6.  Know what you cannot do

These stipulations, known as ‘restrictive clauses’ often apply to the landscape after you leave a firm, but can come into play during your time there too. They are usually put in place to help protect the employer and guard against client poaching or other business losses. These may limit where you can work (non-competition), your ability to take clients or supplier contacts with you (non-solicitation), your ability to work with either if they approach you (non-dealing), and your ability to use the minds of colleagues you meet through your job after your termination (non-poaching). Alongside these traditional post-employment clauses, you may have to contend with restrictions on social media usage, presentation and other facets while working for the firm.
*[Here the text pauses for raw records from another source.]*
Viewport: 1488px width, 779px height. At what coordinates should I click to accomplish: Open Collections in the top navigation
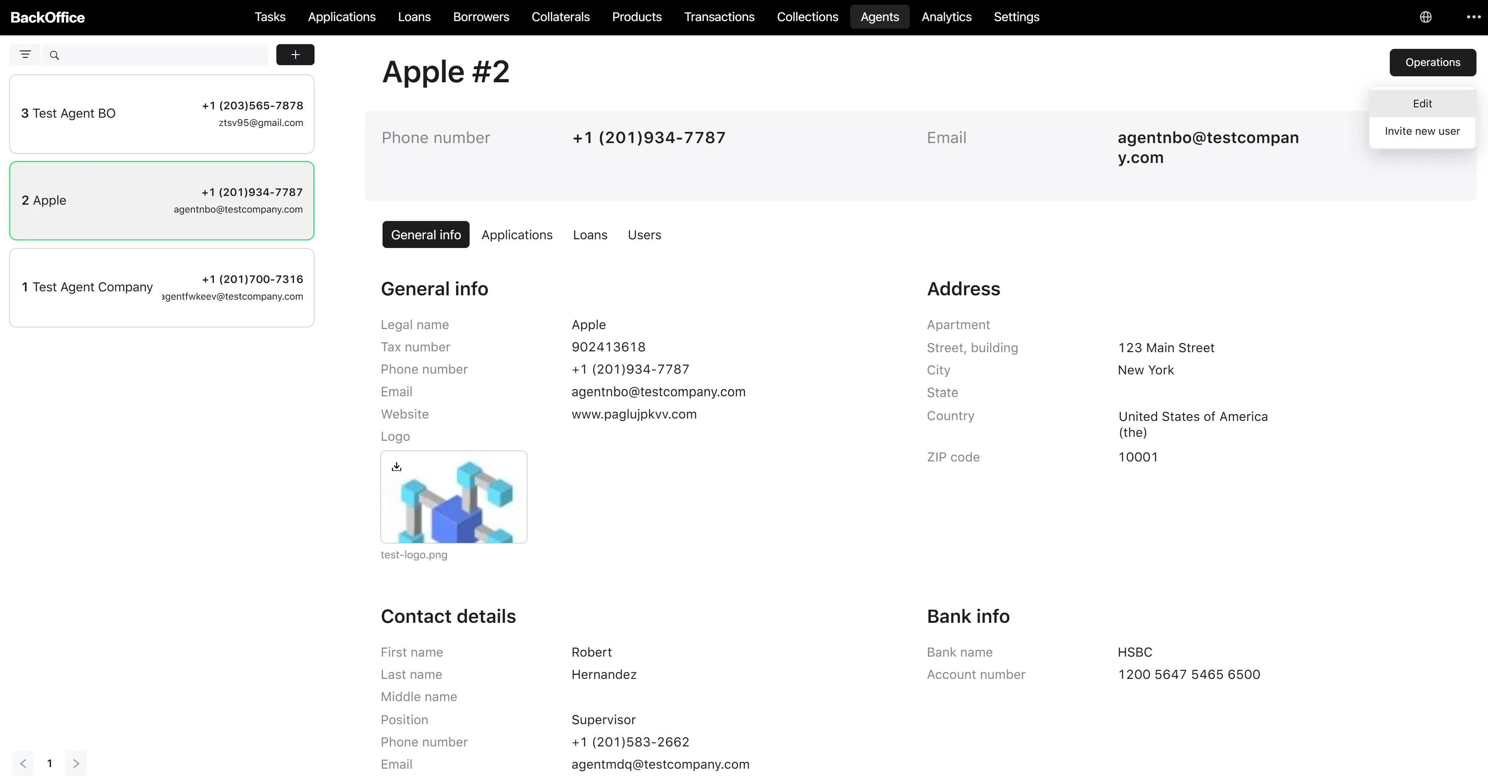click(807, 17)
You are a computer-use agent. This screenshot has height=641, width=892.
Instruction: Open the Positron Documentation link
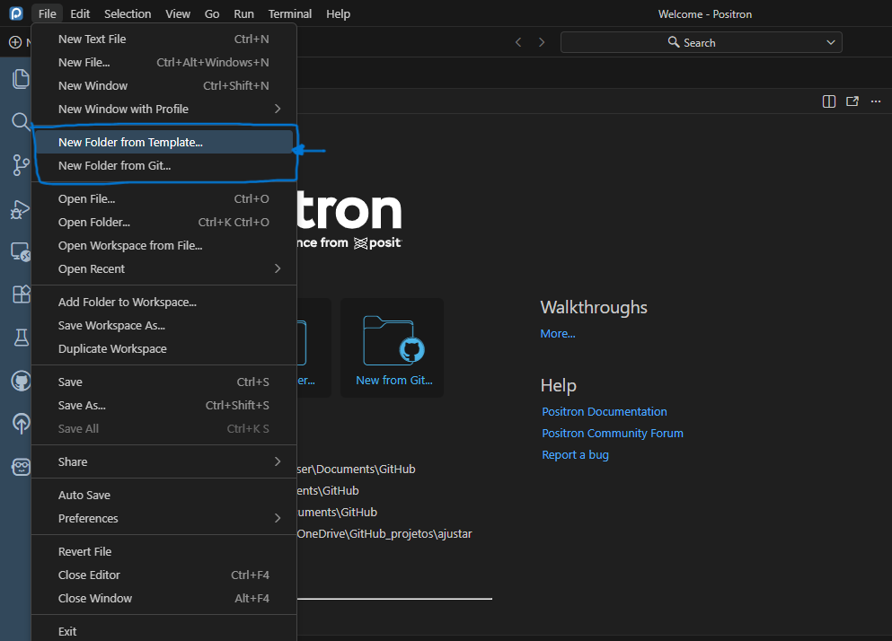point(604,411)
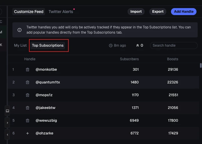Expand side panel with right chevron

point(8,123)
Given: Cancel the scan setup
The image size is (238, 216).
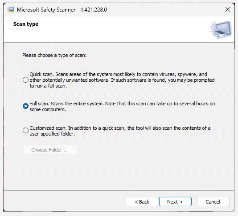Looking at the screenshot, I should click(x=213, y=202).
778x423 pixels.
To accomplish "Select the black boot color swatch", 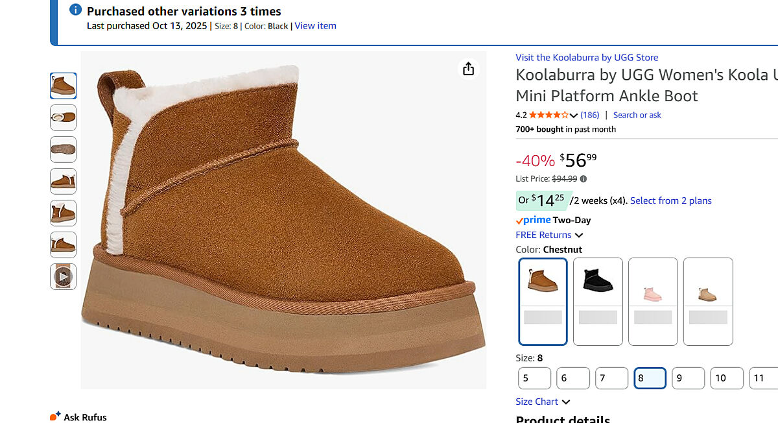I will [x=598, y=301].
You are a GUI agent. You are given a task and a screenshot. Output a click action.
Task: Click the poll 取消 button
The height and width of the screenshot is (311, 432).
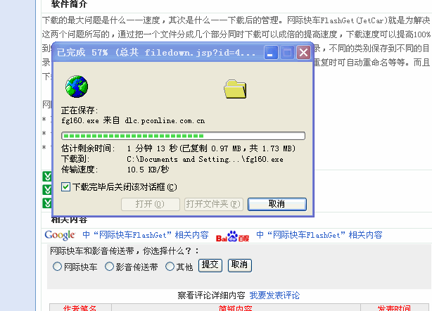click(x=240, y=265)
7.  Know why you may be let go

No one wants to think about this when signing a shiny new contract, but it’s still important to know. It will probably be rife with legal terminology- ask for clarification on anything you don’t understand. It’s important to fully grasp any circumstance in which you can be let go, what can trigger it, and what notice periods you have. Otherwise, you may find yourself in hot water down the line.

It’s important to read your contract (even the legal terminology) very closely before you sign, to ensure your expectations match up to reality and you have an enjoyable working experience from the very start. Focus on these seven key contract areas, and you will be well on your way to a productive relationship with your new company. Annemarie Swanepoel Attorneys wishes you the very best in your new role!